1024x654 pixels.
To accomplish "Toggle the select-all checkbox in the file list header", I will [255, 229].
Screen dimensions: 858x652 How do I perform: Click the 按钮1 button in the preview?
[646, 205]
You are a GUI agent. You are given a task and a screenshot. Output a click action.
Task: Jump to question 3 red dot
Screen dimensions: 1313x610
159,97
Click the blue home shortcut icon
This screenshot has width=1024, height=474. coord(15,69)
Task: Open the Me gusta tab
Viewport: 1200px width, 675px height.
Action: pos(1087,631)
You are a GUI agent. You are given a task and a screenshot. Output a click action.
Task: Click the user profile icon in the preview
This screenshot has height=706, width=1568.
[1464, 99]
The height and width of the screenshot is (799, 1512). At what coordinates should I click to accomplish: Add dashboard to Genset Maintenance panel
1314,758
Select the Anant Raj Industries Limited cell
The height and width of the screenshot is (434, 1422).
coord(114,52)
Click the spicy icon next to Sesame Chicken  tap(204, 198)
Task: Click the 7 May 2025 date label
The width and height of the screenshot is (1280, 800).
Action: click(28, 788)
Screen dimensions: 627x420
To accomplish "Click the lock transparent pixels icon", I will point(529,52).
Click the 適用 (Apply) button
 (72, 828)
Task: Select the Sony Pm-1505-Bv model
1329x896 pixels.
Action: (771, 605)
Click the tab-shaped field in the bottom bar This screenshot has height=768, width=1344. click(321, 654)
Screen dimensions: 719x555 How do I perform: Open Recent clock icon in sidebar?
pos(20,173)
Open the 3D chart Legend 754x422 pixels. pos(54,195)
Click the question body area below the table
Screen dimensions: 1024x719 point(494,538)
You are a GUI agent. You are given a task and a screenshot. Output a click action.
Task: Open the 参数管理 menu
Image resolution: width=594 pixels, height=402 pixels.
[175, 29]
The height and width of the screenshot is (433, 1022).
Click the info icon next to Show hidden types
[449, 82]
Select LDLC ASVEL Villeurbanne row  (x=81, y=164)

********************

PROBLEM DETAILS - Please reproduce the listing exactly, keeping every line as it is.

RESULT OF THE TASK -
1024x654 pixels.
To accomplish "Toggle the select-all checkbox in the file list header", I will [255, 229].
Screen dimensions: 858x652 How do I perform: Click the 按钮1 button in the preview?
[646, 205]
You are a GUI agent. You are given a task and a screenshot. Output a click action.
Task: Jump to question 3 red dot
Screen dimensions: 1313x610
159,97
Click the blue home shortcut icon
This screenshot has width=1024, height=474. coord(15,69)
Task: Open the Me gusta tab
Viewport: 1200px width, 675px height.
Action: pos(1087,631)
You are a GUI agent. You are given a task and a screenshot. Output a click action.
Task: Click the user profile icon in the preview
This screenshot has height=706, width=1568.
[1464, 99]
The height and width of the screenshot is (799, 1512). At what coordinates should I click to accomplish: Add dashboard to Genset Maintenance panel
1314,758
Select the Anant Raj Industries Limited cell
The height and width of the screenshot is (434, 1422).
coord(114,52)
Click the spicy icon next to Sesame Chicken  tap(204, 198)
Task: Click the 7 May 2025 date label
The width and height of the screenshot is (1280, 800).
Action: click(28, 788)
Screen dimensions: 627x420
To accomplish "Click the lock transparent pixels icon", I will point(529,52).
Click the 適用 (Apply) button
 (72, 828)
Task: Select the Sony Pm-1505-Bv model
1329x896 pixels.
Action: (771, 605)
Click the tab-shaped field in the bottom bar This screenshot has height=768, width=1344. click(321, 654)
Screen dimensions: 719x555 How do I perform: Open Recent clock icon in sidebar?
pos(20,173)
Open the 3D chart Legend 754x422 pixels. pos(54,195)
Click the question body area below the table
Screen dimensions: 1024x719 point(494,538)
You are a GUI agent. You are given a task and a screenshot. Output a click action.
Task: Open the 参数管理 menu
Image resolution: width=594 pixels, height=402 pixels.
[175, 29]
The height and width of the screenshot is (433, 1022).
Click the info icon next to Show hidden types
[449, 82]
Select LDLC ASVEL Villeurbanne row  (x=81, y=164)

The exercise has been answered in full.